- **EXERCISE AIM**
Locate every line of the records that contains the word "dropdown" and copy each one. Case counts.

- **GIVEN ENTRIES**
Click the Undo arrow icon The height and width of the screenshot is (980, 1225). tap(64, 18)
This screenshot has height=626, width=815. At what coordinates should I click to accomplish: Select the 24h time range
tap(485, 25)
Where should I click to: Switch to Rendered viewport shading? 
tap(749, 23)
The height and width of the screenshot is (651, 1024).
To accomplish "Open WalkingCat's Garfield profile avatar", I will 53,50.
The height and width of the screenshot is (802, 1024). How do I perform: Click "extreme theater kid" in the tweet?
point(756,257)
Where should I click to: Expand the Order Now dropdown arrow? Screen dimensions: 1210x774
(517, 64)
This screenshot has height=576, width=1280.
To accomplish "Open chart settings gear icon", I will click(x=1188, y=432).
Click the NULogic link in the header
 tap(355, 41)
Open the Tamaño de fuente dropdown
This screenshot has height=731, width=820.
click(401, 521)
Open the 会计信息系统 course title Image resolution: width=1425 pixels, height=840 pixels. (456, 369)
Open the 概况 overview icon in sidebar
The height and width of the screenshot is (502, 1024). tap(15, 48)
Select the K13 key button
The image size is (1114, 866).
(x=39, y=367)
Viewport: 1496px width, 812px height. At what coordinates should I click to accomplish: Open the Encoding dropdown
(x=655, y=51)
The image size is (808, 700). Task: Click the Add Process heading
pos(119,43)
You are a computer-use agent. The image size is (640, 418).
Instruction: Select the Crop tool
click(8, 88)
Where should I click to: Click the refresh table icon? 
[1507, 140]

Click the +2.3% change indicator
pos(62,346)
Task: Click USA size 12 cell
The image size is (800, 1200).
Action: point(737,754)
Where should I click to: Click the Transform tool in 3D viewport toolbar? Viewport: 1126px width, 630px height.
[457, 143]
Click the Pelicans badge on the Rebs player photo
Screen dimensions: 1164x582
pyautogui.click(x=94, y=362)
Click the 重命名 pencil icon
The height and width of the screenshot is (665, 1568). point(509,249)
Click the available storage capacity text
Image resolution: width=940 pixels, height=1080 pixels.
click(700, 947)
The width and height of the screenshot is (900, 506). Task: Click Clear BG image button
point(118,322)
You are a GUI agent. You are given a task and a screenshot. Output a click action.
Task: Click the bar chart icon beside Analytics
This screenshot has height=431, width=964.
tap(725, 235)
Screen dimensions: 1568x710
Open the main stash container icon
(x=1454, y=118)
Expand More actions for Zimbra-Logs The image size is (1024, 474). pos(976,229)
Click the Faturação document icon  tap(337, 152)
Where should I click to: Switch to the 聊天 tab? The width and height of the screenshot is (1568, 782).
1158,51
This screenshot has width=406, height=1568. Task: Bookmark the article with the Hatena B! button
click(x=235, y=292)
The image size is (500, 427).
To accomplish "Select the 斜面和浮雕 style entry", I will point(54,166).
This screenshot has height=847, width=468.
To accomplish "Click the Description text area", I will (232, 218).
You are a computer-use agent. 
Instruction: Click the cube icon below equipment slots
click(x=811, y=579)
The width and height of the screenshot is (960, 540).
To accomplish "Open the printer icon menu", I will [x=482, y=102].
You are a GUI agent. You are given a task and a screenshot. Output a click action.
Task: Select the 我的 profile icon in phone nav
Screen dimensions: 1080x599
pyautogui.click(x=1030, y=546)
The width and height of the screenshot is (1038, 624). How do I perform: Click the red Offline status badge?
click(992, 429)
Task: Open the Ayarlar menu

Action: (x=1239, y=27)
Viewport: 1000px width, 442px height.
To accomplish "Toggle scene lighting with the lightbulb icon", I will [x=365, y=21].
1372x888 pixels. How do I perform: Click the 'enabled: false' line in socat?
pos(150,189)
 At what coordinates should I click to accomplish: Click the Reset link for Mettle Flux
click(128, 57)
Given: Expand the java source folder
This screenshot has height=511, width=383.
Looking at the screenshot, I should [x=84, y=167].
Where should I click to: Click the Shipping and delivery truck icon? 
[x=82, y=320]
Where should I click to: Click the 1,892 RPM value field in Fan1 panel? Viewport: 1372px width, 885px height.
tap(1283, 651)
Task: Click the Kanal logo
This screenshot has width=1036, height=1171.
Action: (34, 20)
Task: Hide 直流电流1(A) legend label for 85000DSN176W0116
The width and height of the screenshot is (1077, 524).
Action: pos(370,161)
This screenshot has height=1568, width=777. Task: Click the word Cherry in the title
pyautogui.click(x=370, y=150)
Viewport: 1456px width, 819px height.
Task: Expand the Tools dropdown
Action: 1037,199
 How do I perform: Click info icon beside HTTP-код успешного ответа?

- **FULL SOLUTION**
Where should I click to: Expand the Order Now dropdown arrow? Screen dimensions: 1210x774
Open the Tamaño de fuente dropdown
Viewport: 1496px width, 812px height. At what coordinates should I click to accomplish: Open the Encoding dropdown
Task: Expand the Tools dropdown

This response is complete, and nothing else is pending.